Some characteristics of the lacrosse ball make it an excellent contestant for measuring the amount of potential energy lost. The elasticity of the rubber used in the lacrosse balls allows them to bounce with extreme efficiency of energy (roughly 70% of original height) (NOCSAE). This allows us to measure the change in height much more easily compared to a less bouncy ball such as a baseball.

            The efficiency and ability for these balls to bounce extremely high is due to its rubber composition. When the ball is dropped it will go towards the ground at 9.81/s2(Lacrosse physics). Upon contacting the ground, the rubber molecules in the ball compress forming potential energy. Since the cement ground is so hard, a substantial percentage of the energy that is transferred from kinetic to potential is retained within the compressed rubber. Finally, when the acceleration towards the ground of the lacrosse ball has reached zero, the compression of the rubber can expand and thus launch the ball back up into the air.

 

 

 

Statement of  the Problem Top

 

The purpose of this investigation is to determine how the drop height affects the loss of Potential Energy of a mass.

 

Hypothesis  Top

 

The higher the drop height the farther the ball will rebound; When we increase the drop height the ball will lose a higher percentage of potential energy because of the ball’s inability to deform enough to rebound back up and because of outside forces interacting with the ball.

 

Resources Top

 

            We’ll be dropping the ball from the football stadium because the best results will be achieved with a larger drop height. Additionally we will need a scale, camera, tripod, and the computer program Logger Pro.

 

Method Top

To begin our testing we setup our camera and tripod approximately 45 feet from the stadium. We taped up out meter stick as a reference height and measured the change in height between steps of the stadium. Each drop increased in height by 31 centimeters and we did a total of 10 heights. To insure we had some degree of accuracy in our testing we did 4 trials for each heights and averaged the results.
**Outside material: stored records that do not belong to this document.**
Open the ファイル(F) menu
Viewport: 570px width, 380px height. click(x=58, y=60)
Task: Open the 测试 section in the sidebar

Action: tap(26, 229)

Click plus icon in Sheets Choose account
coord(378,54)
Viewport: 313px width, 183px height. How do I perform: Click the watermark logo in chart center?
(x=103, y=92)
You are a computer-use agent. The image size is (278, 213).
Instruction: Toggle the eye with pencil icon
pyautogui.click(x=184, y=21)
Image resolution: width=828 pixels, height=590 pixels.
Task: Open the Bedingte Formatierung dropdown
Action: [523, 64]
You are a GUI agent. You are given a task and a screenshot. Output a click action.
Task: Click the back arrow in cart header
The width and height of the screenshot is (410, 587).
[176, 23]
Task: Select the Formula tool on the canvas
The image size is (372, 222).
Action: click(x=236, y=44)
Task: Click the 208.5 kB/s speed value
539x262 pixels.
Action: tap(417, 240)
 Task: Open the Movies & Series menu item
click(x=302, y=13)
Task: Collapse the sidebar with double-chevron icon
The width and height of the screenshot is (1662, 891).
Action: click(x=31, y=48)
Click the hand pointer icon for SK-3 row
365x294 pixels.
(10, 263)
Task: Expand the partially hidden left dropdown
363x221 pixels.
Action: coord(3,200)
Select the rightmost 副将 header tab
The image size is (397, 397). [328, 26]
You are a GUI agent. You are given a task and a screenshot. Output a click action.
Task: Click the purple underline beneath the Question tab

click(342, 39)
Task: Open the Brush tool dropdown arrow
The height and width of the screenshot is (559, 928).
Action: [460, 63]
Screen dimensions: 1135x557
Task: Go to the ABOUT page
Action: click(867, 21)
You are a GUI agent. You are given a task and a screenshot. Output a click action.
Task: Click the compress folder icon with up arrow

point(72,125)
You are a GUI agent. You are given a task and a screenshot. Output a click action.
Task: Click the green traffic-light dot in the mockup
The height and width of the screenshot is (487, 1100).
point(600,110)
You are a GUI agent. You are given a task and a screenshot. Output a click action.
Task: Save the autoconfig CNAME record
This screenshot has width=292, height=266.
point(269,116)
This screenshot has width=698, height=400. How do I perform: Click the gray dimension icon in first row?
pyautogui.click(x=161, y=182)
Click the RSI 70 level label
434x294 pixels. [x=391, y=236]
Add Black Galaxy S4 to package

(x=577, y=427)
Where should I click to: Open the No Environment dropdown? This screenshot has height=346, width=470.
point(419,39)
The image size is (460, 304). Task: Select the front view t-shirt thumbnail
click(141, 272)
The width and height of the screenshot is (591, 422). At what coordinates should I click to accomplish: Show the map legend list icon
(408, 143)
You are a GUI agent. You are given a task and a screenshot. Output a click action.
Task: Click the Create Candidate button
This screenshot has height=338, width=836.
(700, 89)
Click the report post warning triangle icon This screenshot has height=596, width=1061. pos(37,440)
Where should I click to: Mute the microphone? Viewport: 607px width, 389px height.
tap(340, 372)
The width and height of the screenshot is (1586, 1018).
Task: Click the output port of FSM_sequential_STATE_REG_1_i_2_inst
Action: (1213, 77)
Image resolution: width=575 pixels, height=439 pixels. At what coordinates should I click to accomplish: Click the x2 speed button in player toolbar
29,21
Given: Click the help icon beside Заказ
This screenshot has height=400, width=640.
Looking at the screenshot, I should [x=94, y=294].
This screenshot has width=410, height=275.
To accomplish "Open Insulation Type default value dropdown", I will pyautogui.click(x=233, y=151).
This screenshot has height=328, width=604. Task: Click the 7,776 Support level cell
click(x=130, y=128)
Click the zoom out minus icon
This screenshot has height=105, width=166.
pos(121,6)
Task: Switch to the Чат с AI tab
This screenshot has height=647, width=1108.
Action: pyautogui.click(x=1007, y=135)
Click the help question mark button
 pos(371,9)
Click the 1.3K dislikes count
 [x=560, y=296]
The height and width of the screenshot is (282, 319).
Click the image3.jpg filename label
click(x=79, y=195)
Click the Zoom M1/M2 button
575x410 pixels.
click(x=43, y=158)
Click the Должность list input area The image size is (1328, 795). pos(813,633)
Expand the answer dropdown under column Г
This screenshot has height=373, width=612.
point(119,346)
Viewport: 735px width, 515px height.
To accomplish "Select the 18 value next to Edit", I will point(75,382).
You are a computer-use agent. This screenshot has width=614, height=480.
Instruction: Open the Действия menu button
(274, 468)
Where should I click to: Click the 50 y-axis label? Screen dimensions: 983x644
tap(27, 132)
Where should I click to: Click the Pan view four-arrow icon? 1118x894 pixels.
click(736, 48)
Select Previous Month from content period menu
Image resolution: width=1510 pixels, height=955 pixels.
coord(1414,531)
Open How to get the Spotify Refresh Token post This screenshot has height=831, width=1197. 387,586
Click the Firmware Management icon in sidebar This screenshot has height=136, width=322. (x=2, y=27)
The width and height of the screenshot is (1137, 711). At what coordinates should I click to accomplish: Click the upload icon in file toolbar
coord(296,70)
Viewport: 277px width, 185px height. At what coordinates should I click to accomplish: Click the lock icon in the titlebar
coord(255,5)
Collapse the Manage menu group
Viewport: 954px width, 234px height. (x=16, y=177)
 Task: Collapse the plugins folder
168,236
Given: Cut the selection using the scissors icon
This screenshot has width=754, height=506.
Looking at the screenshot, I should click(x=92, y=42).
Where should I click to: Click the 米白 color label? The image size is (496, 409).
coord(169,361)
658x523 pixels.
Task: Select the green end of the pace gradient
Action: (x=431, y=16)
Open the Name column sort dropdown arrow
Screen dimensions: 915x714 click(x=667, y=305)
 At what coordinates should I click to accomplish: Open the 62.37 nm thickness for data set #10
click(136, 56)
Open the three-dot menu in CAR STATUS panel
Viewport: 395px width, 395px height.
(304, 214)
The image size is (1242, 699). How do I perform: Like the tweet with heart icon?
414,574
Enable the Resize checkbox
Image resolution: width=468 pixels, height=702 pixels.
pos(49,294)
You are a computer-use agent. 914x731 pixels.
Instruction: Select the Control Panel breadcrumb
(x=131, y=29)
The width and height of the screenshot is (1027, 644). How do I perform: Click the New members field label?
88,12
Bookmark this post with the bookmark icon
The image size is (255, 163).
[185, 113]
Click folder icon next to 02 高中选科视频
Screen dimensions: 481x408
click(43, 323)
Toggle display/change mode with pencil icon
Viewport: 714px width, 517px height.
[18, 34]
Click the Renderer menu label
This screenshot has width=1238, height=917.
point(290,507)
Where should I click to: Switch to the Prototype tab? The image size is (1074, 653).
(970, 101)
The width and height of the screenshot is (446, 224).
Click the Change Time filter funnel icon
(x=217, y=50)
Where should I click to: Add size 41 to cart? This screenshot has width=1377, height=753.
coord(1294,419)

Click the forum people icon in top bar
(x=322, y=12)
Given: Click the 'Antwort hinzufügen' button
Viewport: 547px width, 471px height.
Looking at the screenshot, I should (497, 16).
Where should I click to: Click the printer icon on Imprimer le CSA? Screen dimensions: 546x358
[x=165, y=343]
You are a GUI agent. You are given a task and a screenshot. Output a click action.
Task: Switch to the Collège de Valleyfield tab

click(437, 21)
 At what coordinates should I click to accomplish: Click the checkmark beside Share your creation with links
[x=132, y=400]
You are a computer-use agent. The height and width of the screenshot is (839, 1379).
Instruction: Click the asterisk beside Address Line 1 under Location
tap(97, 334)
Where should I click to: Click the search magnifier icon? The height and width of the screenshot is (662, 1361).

            Once we had our results we began analyzing the results using the program Logger pro. We selected our reference height of 1 meter and calculated each height we dropped the ball from. Next, we marked the height of the second bounce and the program calculated how far it was. We did this by looking through each frame and selecting the one where the ball was the highest. This process was repeated for each of the drops and we entered our results into a spreadsheet.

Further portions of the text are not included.